_WHAT THE EXERCISE ASKS:_ Using the records below, locate all lines containing "computer" and return them.

_RECORDS SUPPLIED:_
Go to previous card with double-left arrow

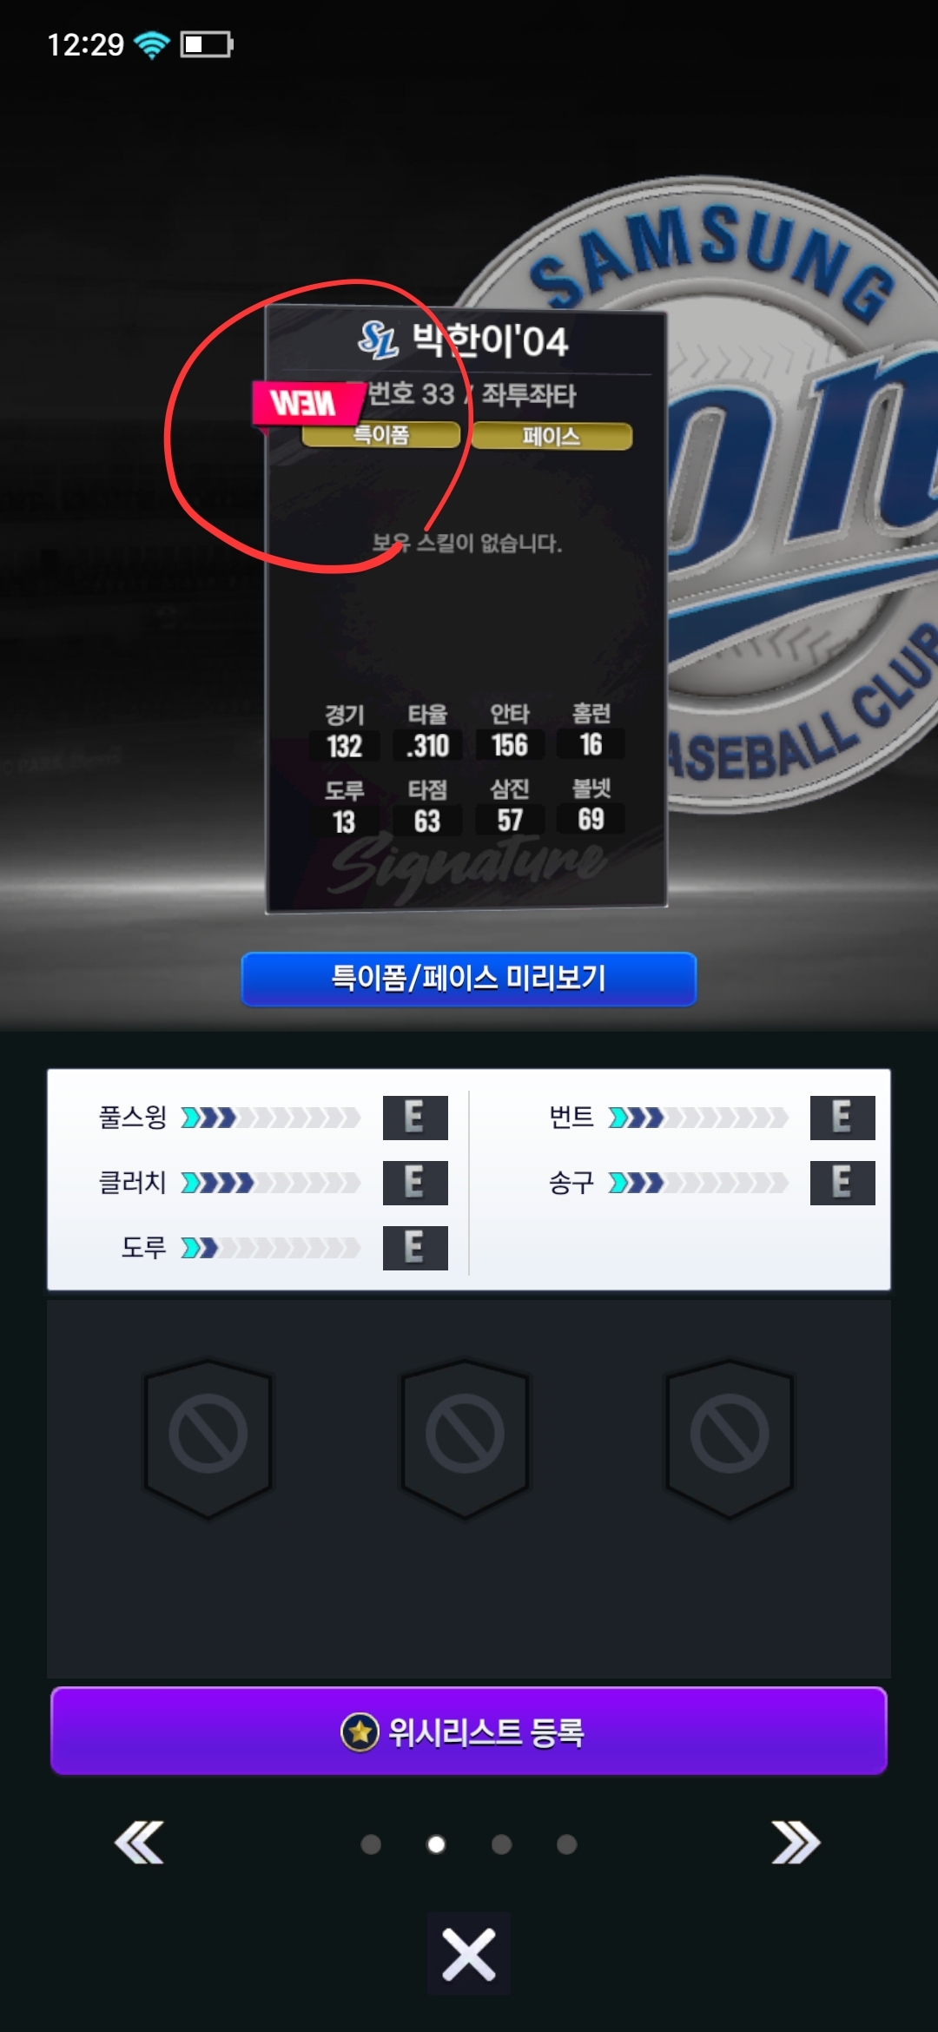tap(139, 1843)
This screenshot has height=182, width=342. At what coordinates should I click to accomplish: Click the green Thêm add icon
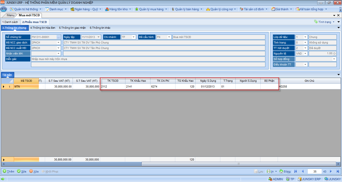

...

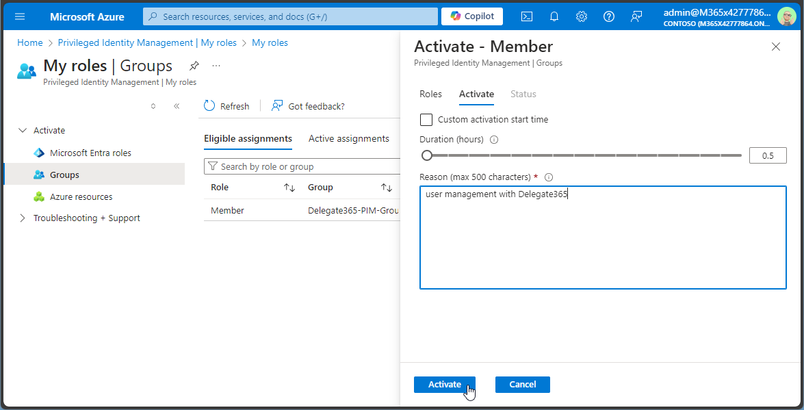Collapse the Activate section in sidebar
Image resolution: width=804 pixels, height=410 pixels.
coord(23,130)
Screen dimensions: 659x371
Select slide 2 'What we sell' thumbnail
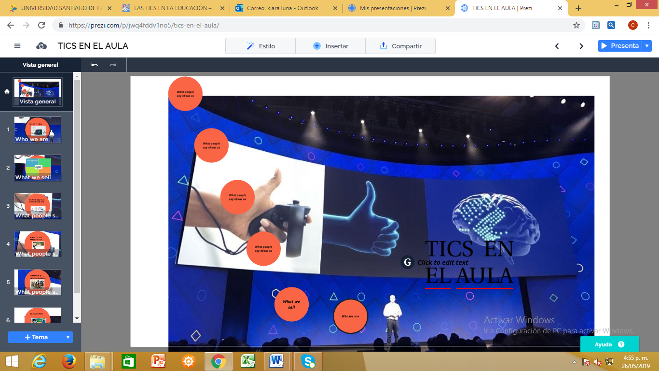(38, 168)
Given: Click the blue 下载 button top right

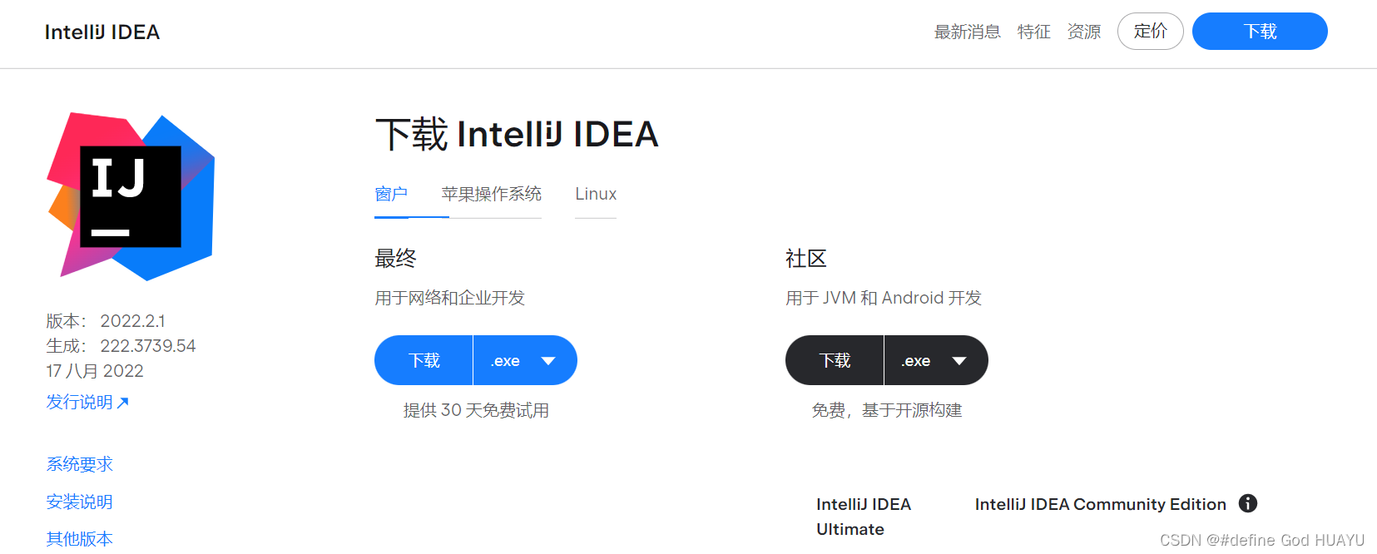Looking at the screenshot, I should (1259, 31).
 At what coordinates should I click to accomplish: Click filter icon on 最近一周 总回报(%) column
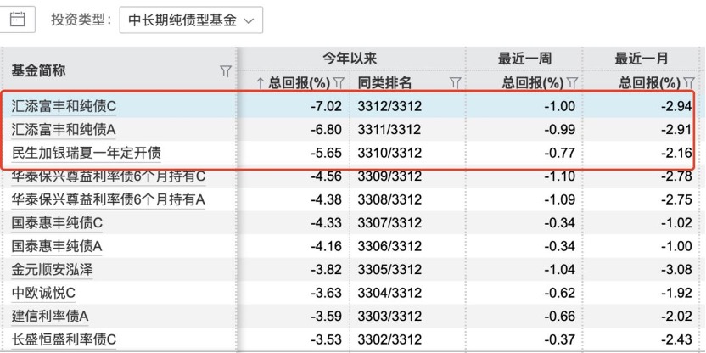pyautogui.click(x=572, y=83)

...

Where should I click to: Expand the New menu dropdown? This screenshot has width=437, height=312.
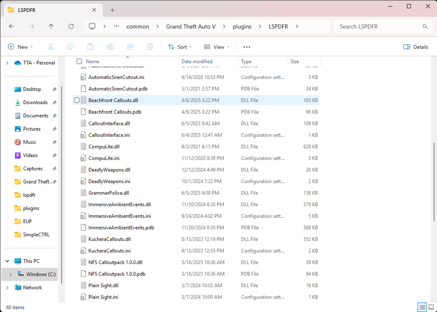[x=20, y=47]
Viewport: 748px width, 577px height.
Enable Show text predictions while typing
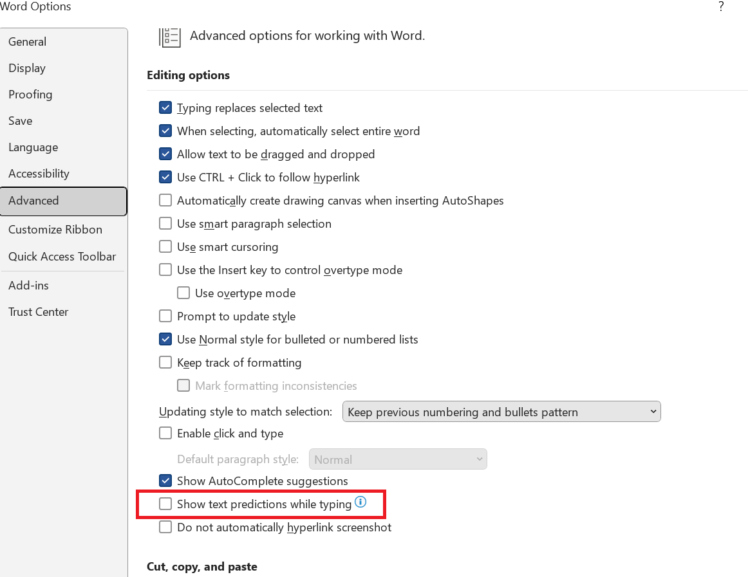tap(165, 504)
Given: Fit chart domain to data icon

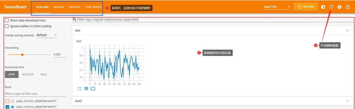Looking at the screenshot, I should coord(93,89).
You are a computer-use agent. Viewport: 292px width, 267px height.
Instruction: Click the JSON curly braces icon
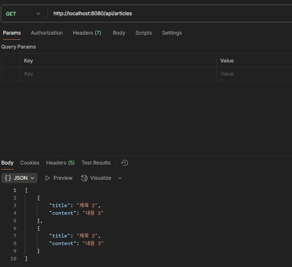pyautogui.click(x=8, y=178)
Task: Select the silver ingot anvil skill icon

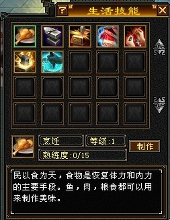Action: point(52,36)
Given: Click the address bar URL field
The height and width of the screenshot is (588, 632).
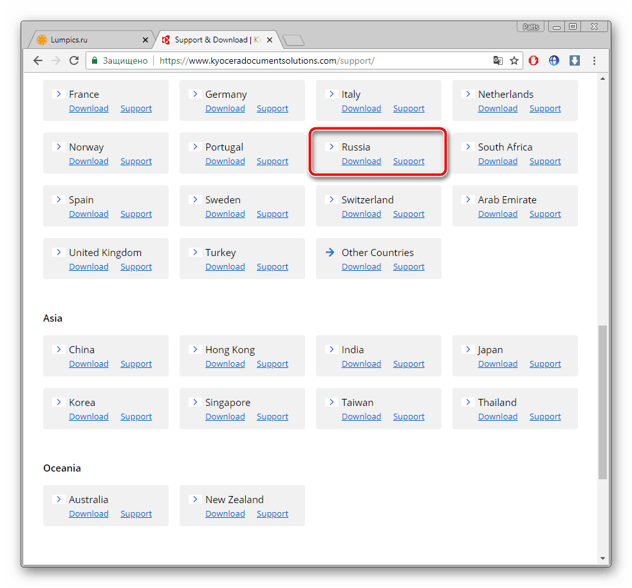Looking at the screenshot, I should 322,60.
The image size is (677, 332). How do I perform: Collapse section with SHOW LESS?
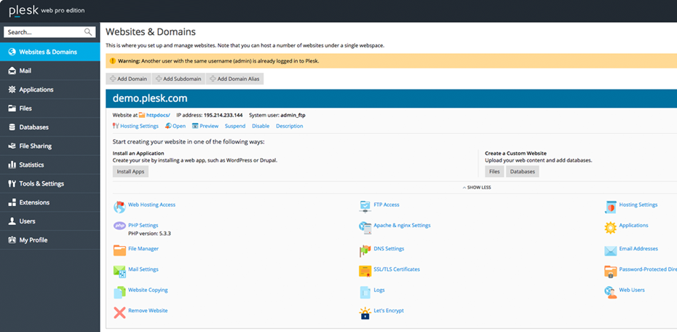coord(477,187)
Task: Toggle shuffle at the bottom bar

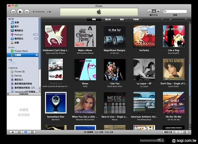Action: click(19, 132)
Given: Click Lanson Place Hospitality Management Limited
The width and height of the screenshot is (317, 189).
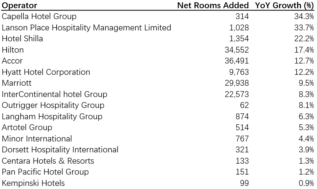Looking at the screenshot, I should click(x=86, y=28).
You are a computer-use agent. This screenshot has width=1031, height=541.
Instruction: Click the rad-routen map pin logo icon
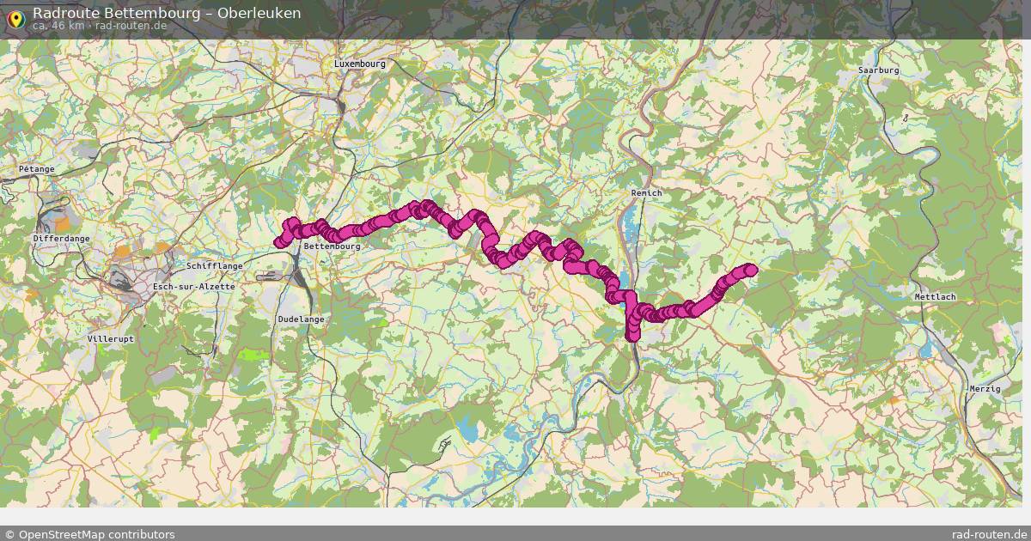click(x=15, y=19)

_TASK RESULT:_
You are a computer-use agent. Viewport: 292px width, 267px height.
You are a computer-use agent. This screenshot has width=1031, height=541.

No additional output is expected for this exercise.